Restructuring of Greek debt would be costly for European taxpayers, reward speculators and discourage Greece from modernizing its economy, Mr. Bini Smaghi said.

A sovereign debt restructuring “may have severe implications, both for the debtor’s and the creditor’s economies,” Mr. Bini Smaghi said, according to a text of the speech.

“Restructuring should only be the last resort, i.e., when it is clear that the debtor country cannot repay its debts,” he said.

Many economists say they believe some kind of restructuring is inevitable, and European governments have begun warming to the idea as a way to show their taxpayers that investors will also have to help pay for Greece.

But Mr. Bini Smaghi contested the idea that “there exists such a thing as an orderly debt restructuring.”

“More often than not, restructurings have been disorderly, harmful and fraught with difficulties,” he said.

Among other catastrophic effects, he said, Greek banks would be devastated and require bailouts that the Greek government would not have the money to finance.
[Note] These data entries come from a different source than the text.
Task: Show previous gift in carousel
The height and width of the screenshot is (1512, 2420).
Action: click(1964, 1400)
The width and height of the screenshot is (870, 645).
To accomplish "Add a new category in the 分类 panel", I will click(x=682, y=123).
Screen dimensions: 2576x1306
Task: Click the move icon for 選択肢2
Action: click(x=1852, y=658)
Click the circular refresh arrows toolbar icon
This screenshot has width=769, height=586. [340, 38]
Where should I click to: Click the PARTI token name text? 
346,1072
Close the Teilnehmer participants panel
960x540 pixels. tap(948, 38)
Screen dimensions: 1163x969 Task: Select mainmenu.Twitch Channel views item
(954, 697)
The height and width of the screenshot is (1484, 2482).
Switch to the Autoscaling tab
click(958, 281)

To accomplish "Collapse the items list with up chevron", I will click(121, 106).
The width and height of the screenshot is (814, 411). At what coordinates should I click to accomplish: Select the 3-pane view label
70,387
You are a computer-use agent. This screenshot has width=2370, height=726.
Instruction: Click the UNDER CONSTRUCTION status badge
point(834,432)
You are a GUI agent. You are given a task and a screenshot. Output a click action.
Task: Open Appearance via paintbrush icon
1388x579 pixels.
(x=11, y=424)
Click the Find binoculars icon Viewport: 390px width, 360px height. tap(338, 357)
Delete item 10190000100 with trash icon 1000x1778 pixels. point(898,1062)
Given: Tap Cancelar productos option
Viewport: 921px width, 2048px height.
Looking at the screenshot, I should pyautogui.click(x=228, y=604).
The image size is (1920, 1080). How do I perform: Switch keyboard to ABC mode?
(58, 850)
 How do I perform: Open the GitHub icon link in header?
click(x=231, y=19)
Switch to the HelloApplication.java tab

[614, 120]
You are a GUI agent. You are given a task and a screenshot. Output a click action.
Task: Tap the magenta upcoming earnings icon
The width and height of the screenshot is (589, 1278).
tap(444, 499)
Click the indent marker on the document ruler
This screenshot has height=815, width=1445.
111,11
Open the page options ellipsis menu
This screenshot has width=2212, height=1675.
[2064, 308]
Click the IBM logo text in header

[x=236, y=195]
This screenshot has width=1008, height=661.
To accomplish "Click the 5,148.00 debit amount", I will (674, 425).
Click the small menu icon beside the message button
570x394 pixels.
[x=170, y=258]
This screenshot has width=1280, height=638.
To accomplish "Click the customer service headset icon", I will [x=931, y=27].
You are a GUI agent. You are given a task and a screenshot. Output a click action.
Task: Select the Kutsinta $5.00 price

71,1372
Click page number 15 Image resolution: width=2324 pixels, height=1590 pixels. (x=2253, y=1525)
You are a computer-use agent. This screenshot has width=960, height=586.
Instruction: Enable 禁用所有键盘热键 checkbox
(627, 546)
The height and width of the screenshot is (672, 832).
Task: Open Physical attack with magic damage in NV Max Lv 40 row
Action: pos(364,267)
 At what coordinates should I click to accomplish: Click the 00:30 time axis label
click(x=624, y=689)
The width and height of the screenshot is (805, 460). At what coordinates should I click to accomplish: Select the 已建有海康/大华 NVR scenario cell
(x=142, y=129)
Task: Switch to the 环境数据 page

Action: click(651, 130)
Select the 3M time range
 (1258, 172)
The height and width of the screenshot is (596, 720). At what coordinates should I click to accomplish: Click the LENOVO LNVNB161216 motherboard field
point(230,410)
The problems would spread to other countries exposed to the Greek economy, and ultimately taxpayers in those countries would suffer, Mr. Bini Smaghi said. Greece would also not have the resources needed to make its economy competitive again.

“Imposing haircuts on private investors can seriously disrupt the financial and real economy of both the debtor and creditor countries,” he said.

German and French banks are the biggest holders of Greek government debt, according to data released Monday by the Bank for International Settlements in Basel, Switzerland. German banks held $22.7 billion of Greek government debt at the end of December, while French banks held $15 billion.

Mr. Bini Smaghi said a default would reward speculators who had bet on Greece’s failure, while punishing investors who had supported the country.

The European Central Bank itself would suffer if Greece defaulted, because since last year it has bought the country’s debt to stabilize bond markets.

The bank owns bonds valued at 75 billion euros from Greece, Ireland, Portugal and possibly other countries.

But the bank’s exposure is greater than that because it also accepts the bonds from banks in the euro area as collateral for loans carrying an interest rate of 1.25 percent.

On Monday, a British research organization, Open Europe, estimated the European Central Bank’s total exposure to the Greek government and Greek banks at 190 billion euros.

Critics say that the bank’s credibility has suffered because its stake in Greek debt creates a conflict of interest.

“Huge risks have been transferred from struggling governments and banks onto the E.C.B.’s books, with taxpayers as the ultimate guarantor,” said Mats Persson, director of Open Europe, an organization skeptical of the monetary union, backed by British business executives.

The European Central Bank declined to comment on Open Europe’s estimate of its exposure to Greece. The bank has never disclosed what kind of bonds it has purchased.

The Greek government has begun trying to raise money by selling stakes it owns in companies like O.T.E., but the privatization drive has encountered fierce resistance from citizens already weary of austerity measures.

Deutsche Telekom already owns a 30 percent stake in O.T.E. that it bought in 2008. A Telekom spokesman, Andreas Fuchs, said that the price for the 10 percent stake was still being calculated, but would be about 400 million euros.